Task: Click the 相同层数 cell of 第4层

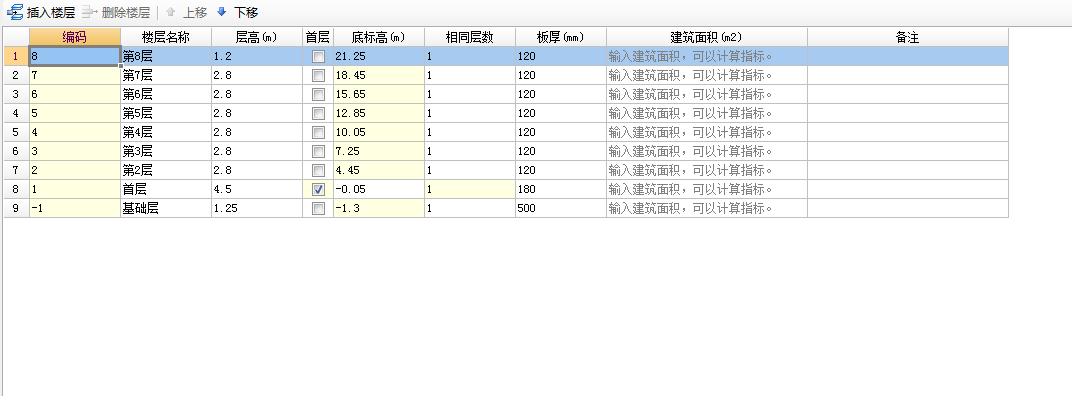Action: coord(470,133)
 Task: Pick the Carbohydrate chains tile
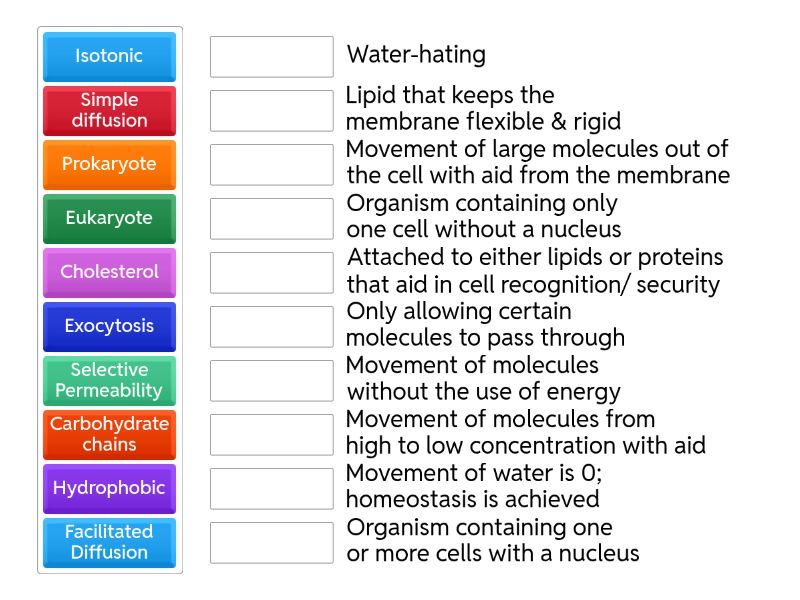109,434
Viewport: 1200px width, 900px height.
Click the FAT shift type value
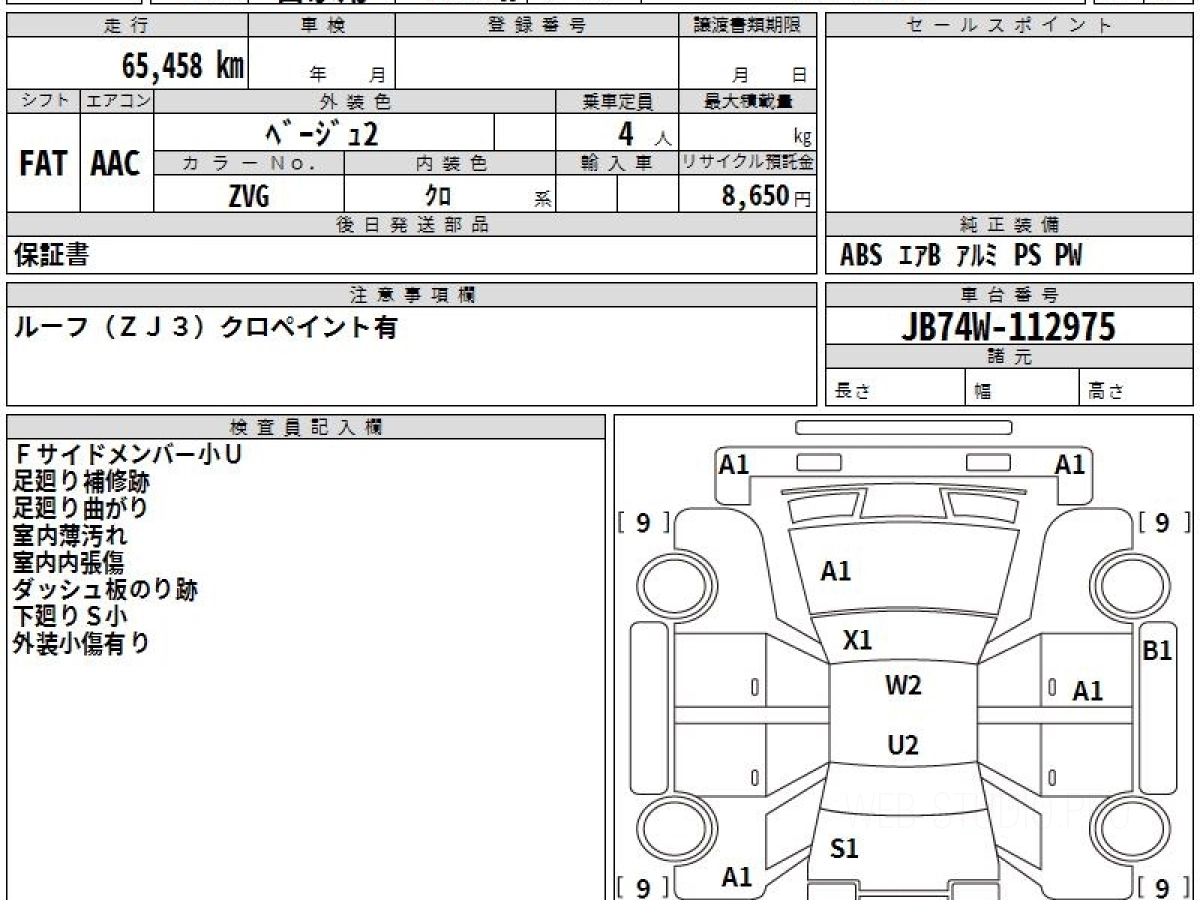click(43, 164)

_Your goal_
Convert the listing above into a Markdown table with the columns "No." and "Line," giving each non-blank line its own numbered row. Leave out the pictures.

_Expected output_
| No. | Line |
|---|---|
| 1 | Task: Click the 相同层数 cell of 第4层 |
| 2 | Action: coord(470,133) |
| 3 |  Task: Pick the Carbohydrate chains tile |
| 4 | 109,434 |
| 5 | Viewport: 1200px width, 900px height. |
| 6 | Click the FAT shift type value |
| 7 | click(43, 164) |